Читать книгу "Неразгаданная тайна. Смерть Александра Блока - Инна Свеченовская"
Шрифт:
Интервал:
Закладка:
Долгие годы Блока связывала дружба с очень неприспособленным к обыденной жизни человеком – Евгением Ивановым. Блок достаточно часто решал его проблемы и заботился о нем, как о малом ребенке. Для примера, характеризующего этого человека, можно сказать, что готовил господин Иванов себе сам, причем исключительно на спиртовке, считая ее наиболее безопасной. А то вдруг кухарка на него за что-нибудь обозлится и подсыпет в обед мышьяк. Так что лучше уж так, от греха подальше. Он был рыж весь. Рыжие волосы, борода, брови и, казалось, даже глаза. Мог молчать часами, а потом неожиданно, совершенно вне всякой связи, сказать: «Бог. Или Смерть. Или Судьба». И снова замолчать. Присутствующие только пожимали плечами. Почему Бог? Какая судьба? Но Евгений уже замолкал на следующие несколько часов.

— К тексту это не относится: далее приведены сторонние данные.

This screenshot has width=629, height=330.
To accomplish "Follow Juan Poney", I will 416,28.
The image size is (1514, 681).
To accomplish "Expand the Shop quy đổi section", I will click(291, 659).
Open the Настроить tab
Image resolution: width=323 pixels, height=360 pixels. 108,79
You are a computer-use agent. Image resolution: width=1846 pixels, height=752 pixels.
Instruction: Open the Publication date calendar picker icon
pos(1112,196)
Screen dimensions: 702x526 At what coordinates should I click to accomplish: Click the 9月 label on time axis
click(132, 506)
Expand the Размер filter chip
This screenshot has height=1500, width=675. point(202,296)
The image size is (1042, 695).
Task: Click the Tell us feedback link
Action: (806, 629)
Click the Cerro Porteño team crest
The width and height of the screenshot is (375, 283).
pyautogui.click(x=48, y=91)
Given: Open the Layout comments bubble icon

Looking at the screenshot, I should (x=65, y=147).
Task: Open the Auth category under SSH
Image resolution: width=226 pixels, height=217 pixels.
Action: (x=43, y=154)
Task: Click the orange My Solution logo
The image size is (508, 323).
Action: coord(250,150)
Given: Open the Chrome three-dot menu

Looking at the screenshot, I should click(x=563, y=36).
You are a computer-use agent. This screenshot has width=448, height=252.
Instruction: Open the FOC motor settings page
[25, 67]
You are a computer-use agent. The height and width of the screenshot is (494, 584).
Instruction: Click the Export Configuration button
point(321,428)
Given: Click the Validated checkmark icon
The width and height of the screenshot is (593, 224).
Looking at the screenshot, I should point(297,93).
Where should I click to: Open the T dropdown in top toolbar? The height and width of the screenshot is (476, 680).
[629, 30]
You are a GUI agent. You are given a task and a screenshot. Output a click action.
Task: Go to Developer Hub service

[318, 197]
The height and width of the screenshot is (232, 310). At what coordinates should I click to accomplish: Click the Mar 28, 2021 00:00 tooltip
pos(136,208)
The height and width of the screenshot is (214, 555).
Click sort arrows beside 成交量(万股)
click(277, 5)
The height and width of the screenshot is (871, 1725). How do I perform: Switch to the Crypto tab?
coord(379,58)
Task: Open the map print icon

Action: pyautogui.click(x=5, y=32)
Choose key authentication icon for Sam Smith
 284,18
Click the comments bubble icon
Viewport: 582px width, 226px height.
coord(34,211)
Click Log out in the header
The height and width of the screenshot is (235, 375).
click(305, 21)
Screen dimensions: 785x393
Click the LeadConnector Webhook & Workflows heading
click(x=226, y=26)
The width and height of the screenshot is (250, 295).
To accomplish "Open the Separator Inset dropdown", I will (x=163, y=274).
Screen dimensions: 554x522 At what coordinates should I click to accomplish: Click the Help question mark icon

Пяст представлял по свидетельству современников довольно-таки странное зрелище. В вечно клетчатых штанах, носивший канотье чуть ли не в декабре, он был постоянно одержим какой-нибудь идеей. То устройством колонии лингвистов на острове Эзеле, то подсчетом ударений в цоканье соловья – и реформы стихосложения, на основании этого подсчета. Отстаивал он свои идеи с маниакальным упорством, но только до того часа, как был сам ими увлечен. Нужно отметить, что остывал он довольно-таки быстро и поэтому не успевал очень уж утомить окружающих.
Вот они-то и сопровождали Блока в его кабацких разгулах. Казалось, что поэт получал особое, изощренное удовольствие от самых грязных заведений. Чистоплотный до невозможности, барственный, холеный и невероятно красивый Блок иных заведений не принимал ни душой, ни сердцем.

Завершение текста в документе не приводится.